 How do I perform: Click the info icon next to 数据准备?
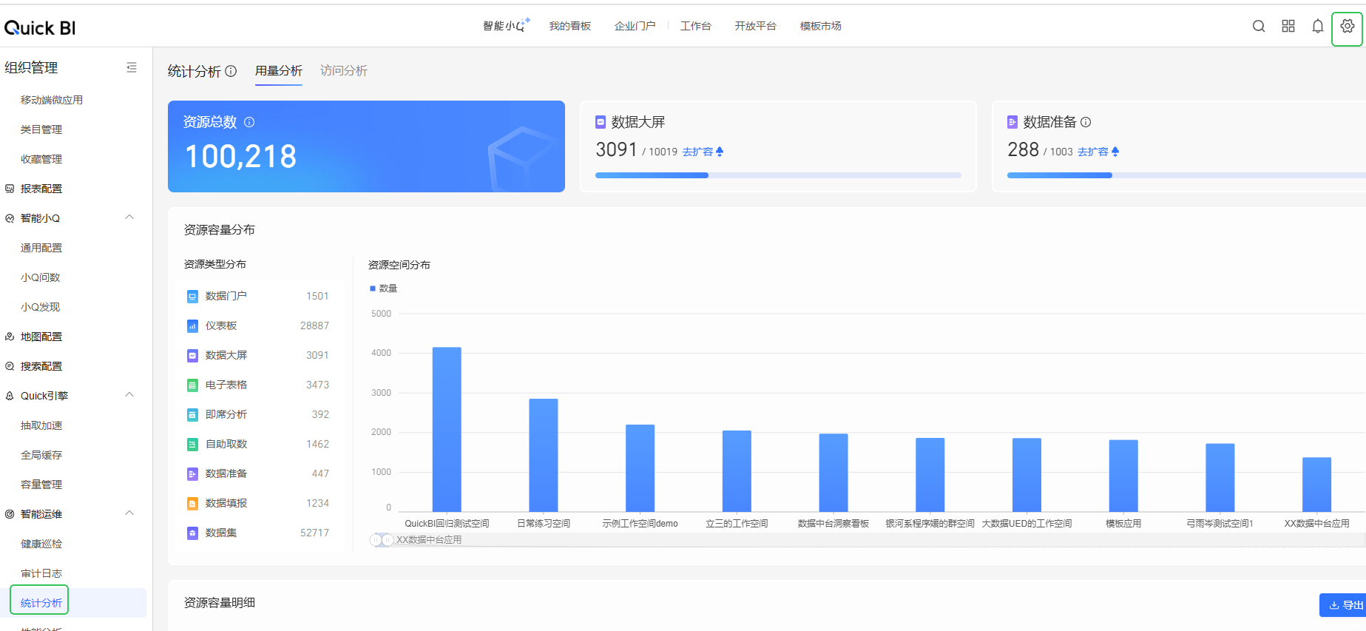click(1086, 122)
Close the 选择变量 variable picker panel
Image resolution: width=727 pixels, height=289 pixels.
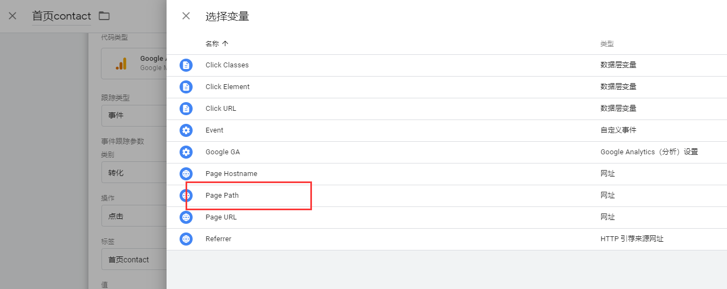(186, 16)
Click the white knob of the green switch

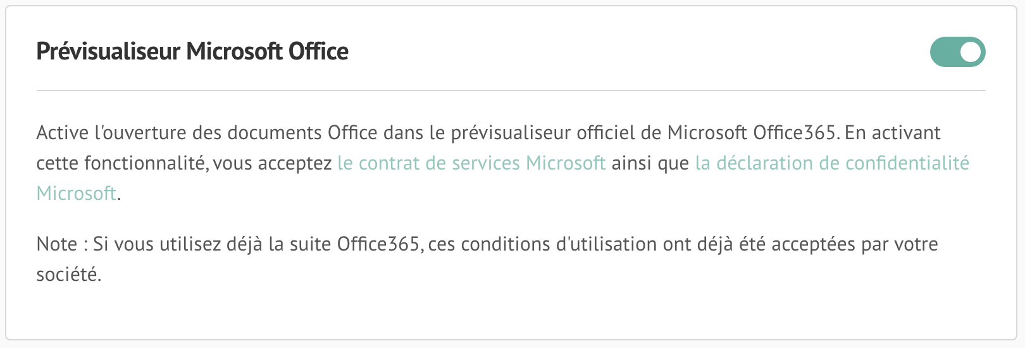(971, 52)
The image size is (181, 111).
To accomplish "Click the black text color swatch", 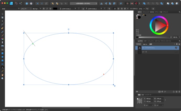I will pyautogui.click(x=55, y=9).
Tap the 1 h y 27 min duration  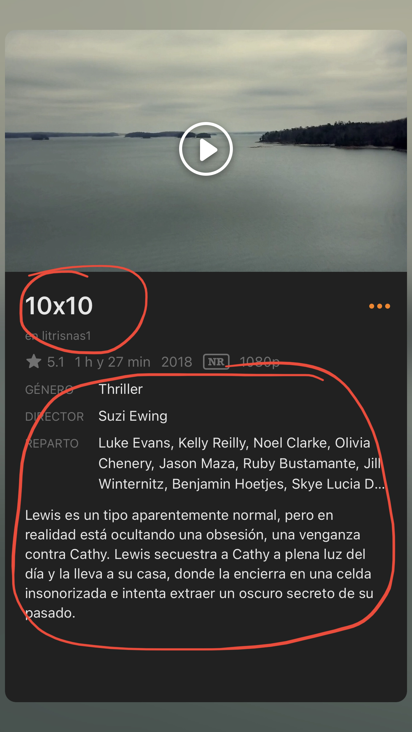pos(113,362)
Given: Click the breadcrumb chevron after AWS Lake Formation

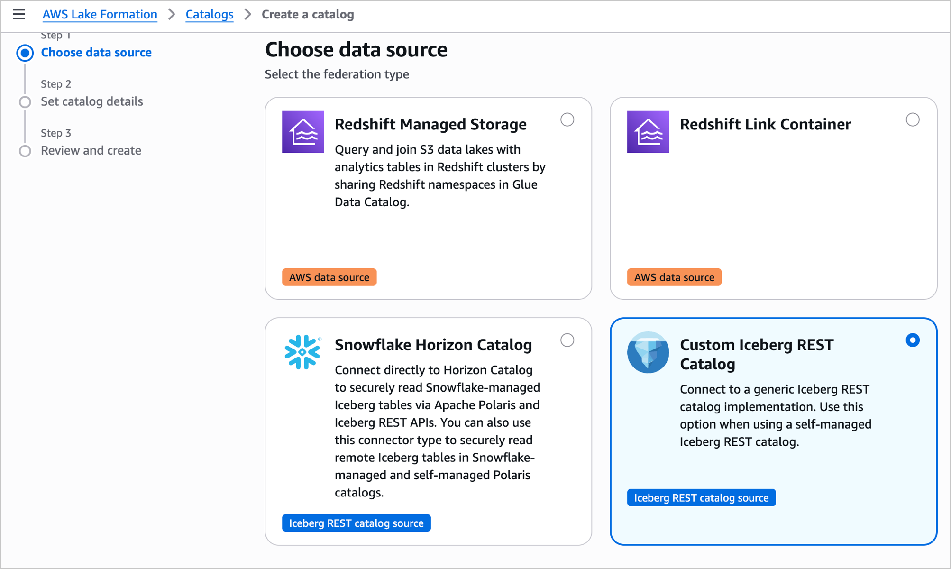Looking at the screenshot, I should pos(172,14).
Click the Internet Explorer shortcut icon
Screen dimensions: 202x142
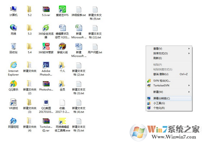[x=14, y=69]
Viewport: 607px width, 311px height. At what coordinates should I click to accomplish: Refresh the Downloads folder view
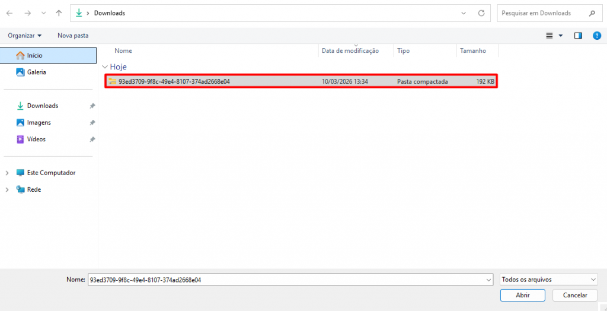(x=481, y=13)
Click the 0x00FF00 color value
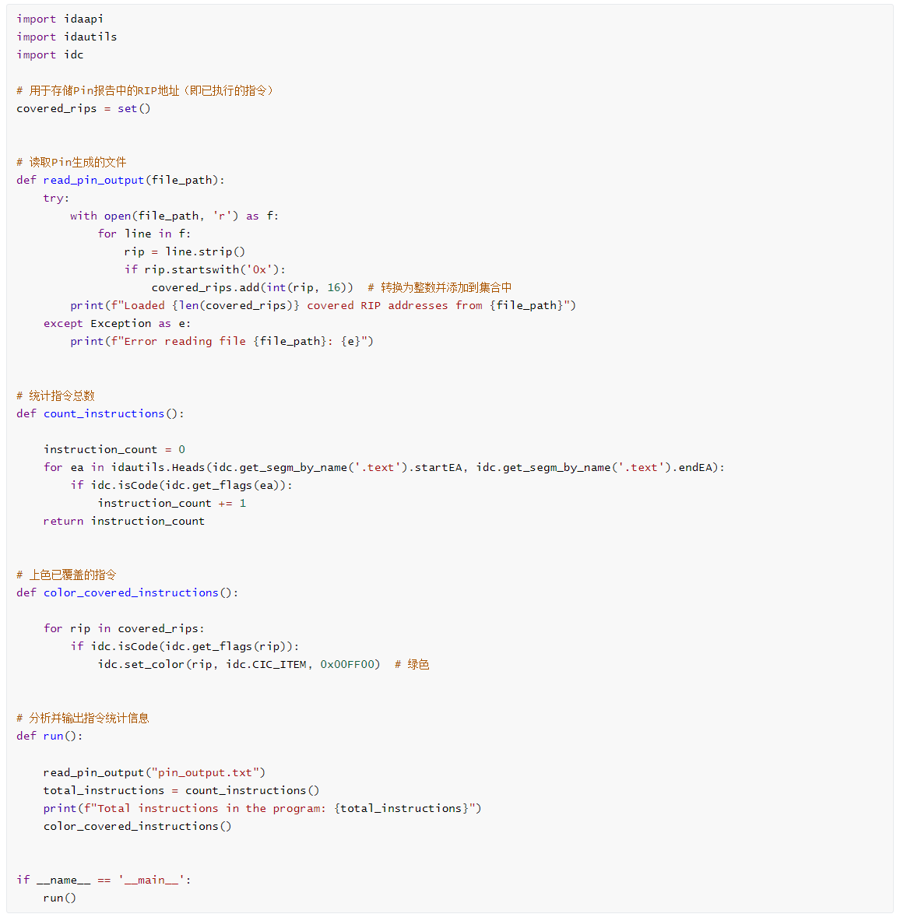Screen dimensions: 900x921 [x=350, y=664]
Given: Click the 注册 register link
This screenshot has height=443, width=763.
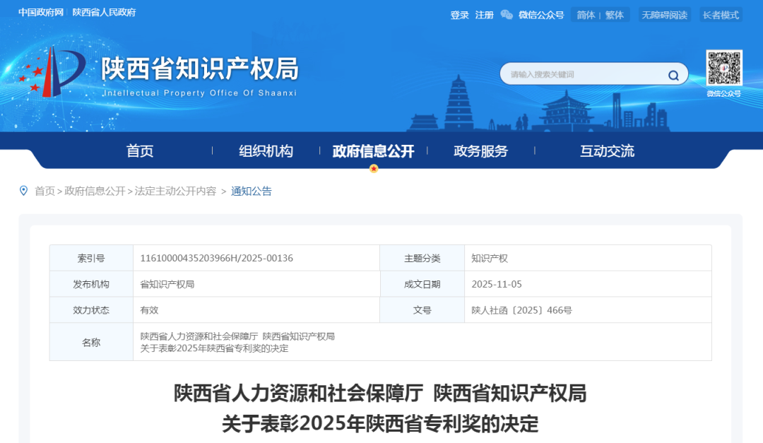Looking at the screenshot, I should [483, 14].

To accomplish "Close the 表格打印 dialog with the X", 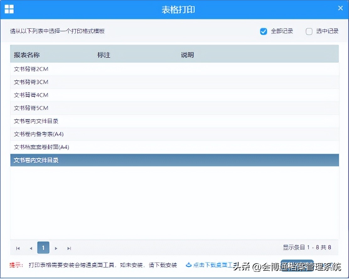I will (x=341, y=8).
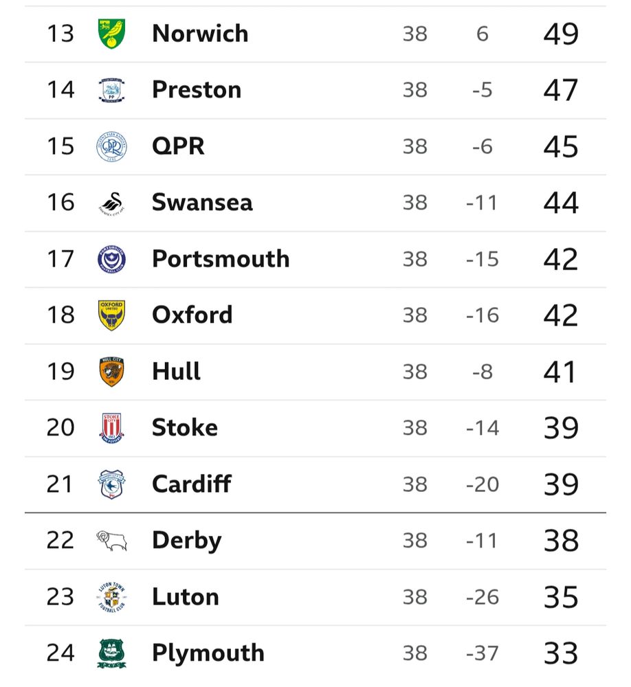The width and height of the screenshot is (631, 687).
Task: Click the Cardiff City bluebird badge
Action: (x=111, y=484)
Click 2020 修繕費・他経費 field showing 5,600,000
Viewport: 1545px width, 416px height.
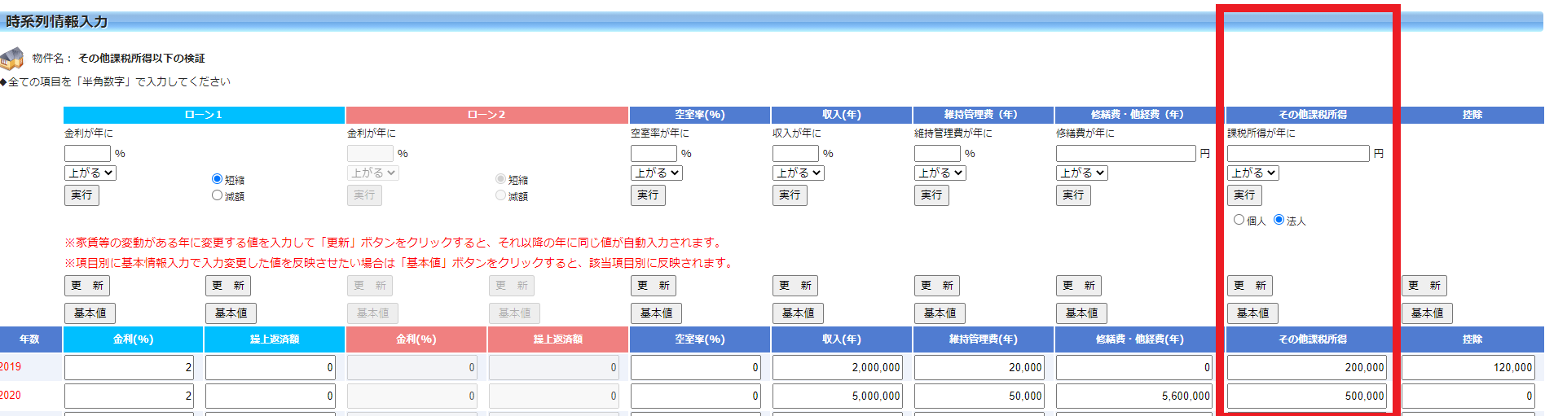(1133, 396)
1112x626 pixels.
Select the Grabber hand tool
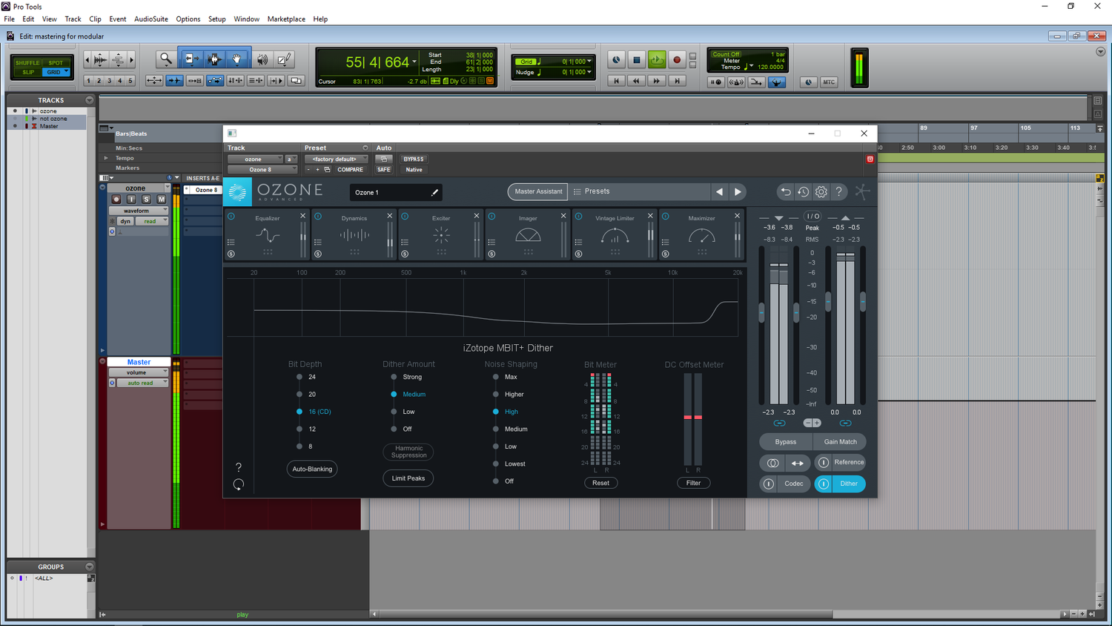(237, 59)
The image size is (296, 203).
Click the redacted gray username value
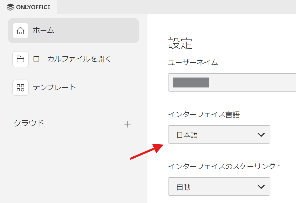coord(191,82)
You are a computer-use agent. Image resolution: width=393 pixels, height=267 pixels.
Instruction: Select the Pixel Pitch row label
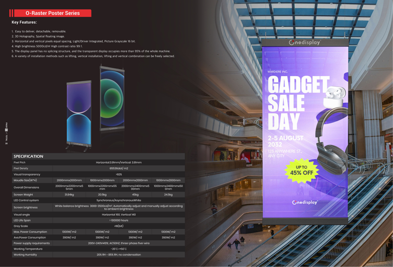(20, 163)
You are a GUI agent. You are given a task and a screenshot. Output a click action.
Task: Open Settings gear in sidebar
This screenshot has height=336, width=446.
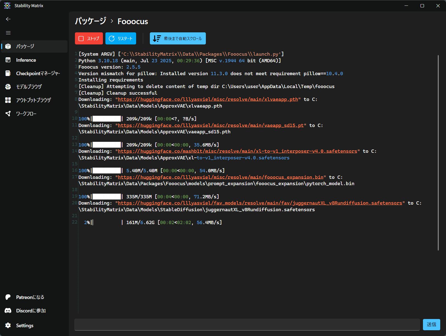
++++++++++
- [WHAT YOU SHOULD DO]: Could you report how many lines in the data above include the word "agent"? Give the number and nothing more.

- [TASK RESPONSE]: 2